Every year, Father’s Day falls within June—the month that’s dedicated to LGBTQIA+ Pride. And after the historical verdict against Section 377, it might appear that the battle for equality is over—but there’s still a long way to go. Many queer couples in India want to raise children but can’t.

By Adarsh Soni
20 Jun 2021

This fall, Shayan and Arit mark a milestone—the couple has been together for eight years. “We met when we were both finishing our masters degree at the Jadavpur University in Kolkata, I was the one to make the first move and we have been inseparable since” says Shayan. After the first few years of a passionate relationship that’s going strong even after almost a decade, the couple decided to settle down and get ‘pretend’ married. The ceremony was simple and intimate—they exchanged rings and a set of personal vows—witnessed by their closest friends and some of their family. Even though their marriage is not acknowledged by the law, it still gives them a sense of emotional security. But no matter how happy they make each other, there’s something that’s missing—a baby to complete the picture. “For us Indians, family is paramount. But how often do you come across a same-sex couple attending a parents-teacher meeting at your kid’s school? And when was the last time a gay couple or for that matter, a single LGBTQI+ parent allowed to adopt?” Shayan adds.

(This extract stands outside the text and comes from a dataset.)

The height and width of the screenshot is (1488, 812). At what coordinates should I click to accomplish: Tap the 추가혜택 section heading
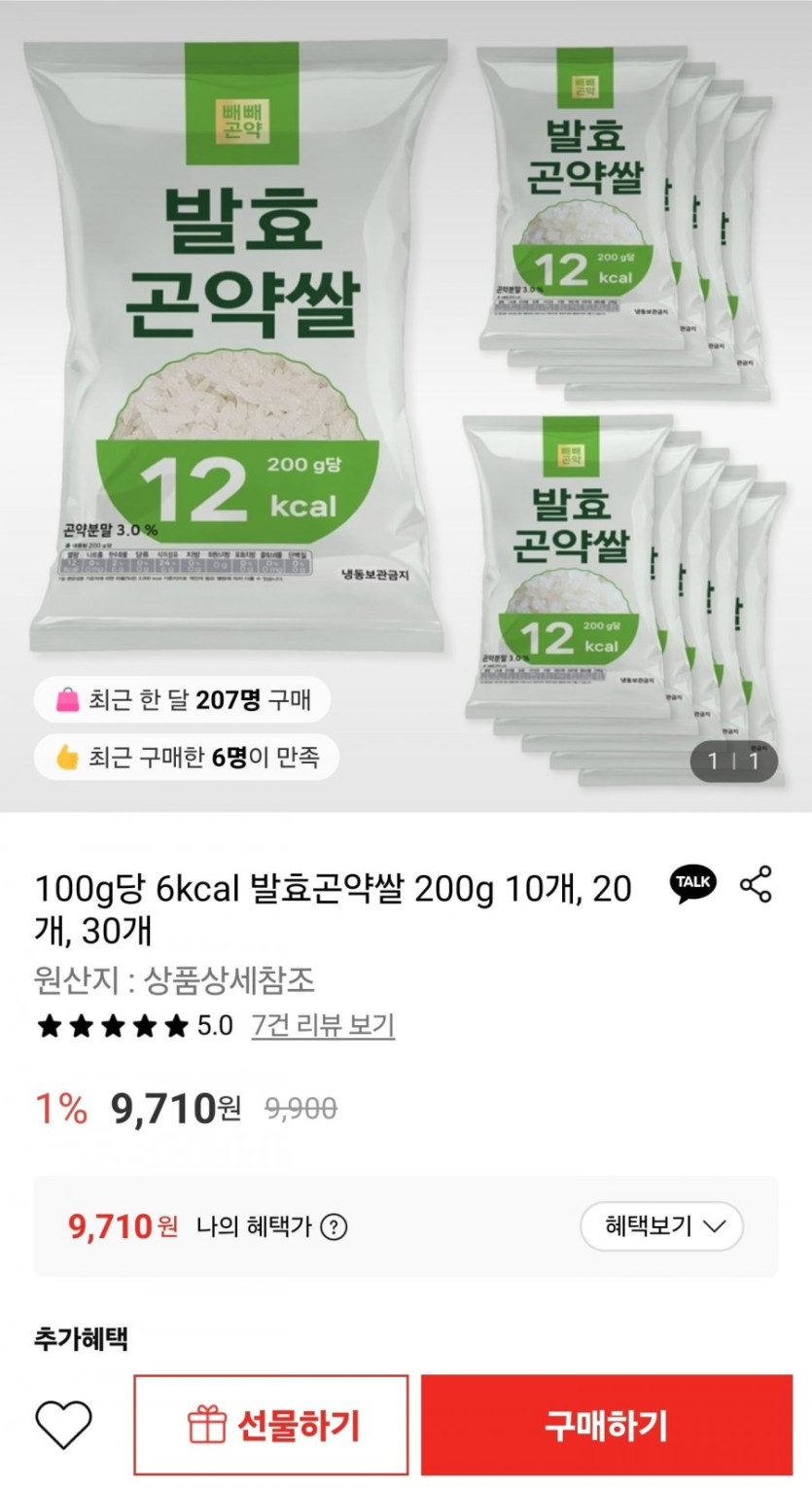click(81, 1338)
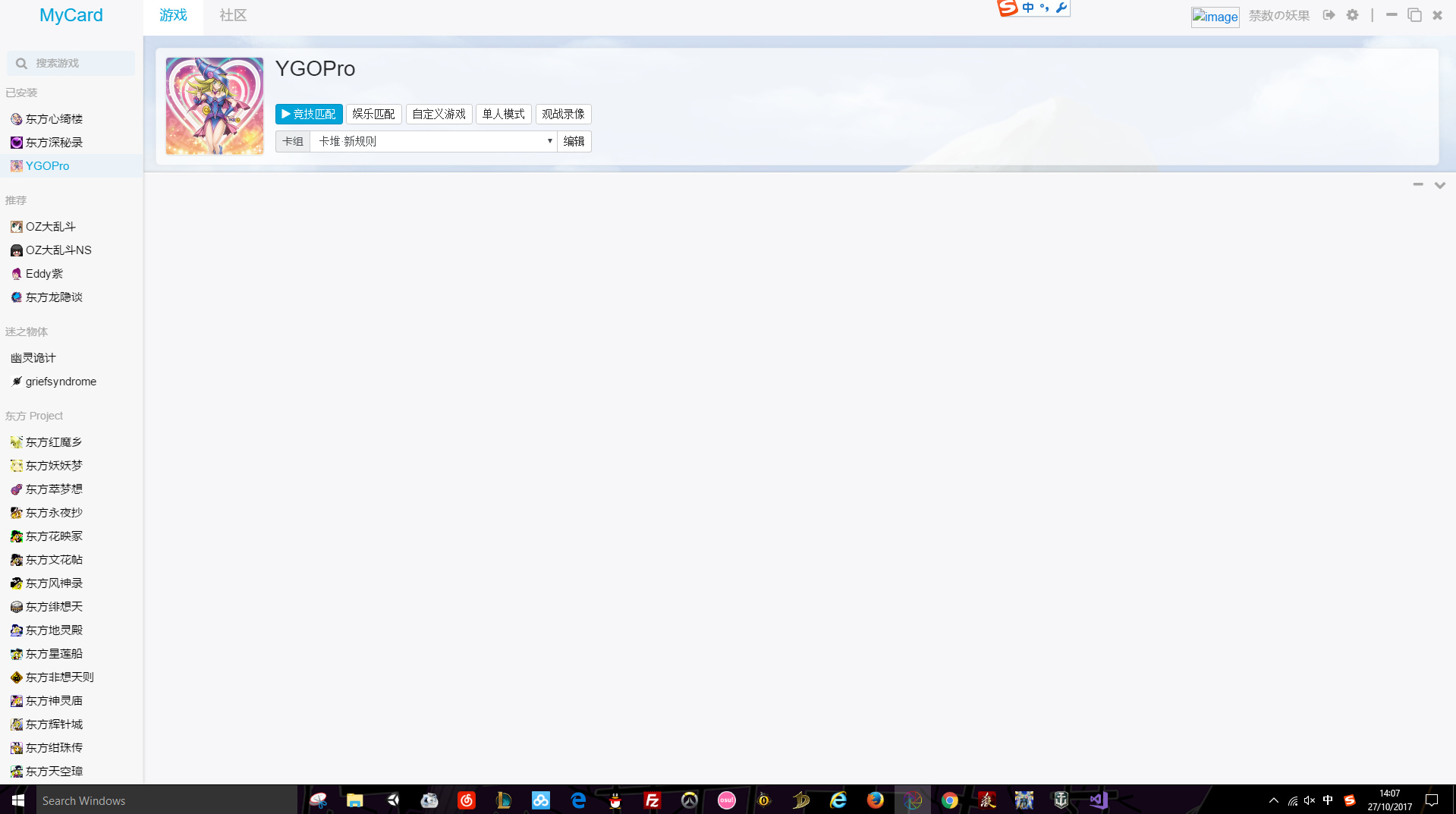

Almost all of the laws that fall within the sphere of ‘family law’ in India, including those related to adoption and surrogacy, are in some way or the other linked to the Hindu Marriage Act. And since the LGBTQIA+ community has been excluded from the right to marriage, access to all these other laws is barred. According to India’s Adoption Regulations, 2017, as published on the official website for the Central Adoption Resource Authority, couples who have been married for at least two years, as well as single women, can adopt a child of any gender while a single man is eligible only to adopt a male child. As for the same-sex couples and transgender individuals? Nothing. Not even a slight mention, almost as if they didn’t even exist.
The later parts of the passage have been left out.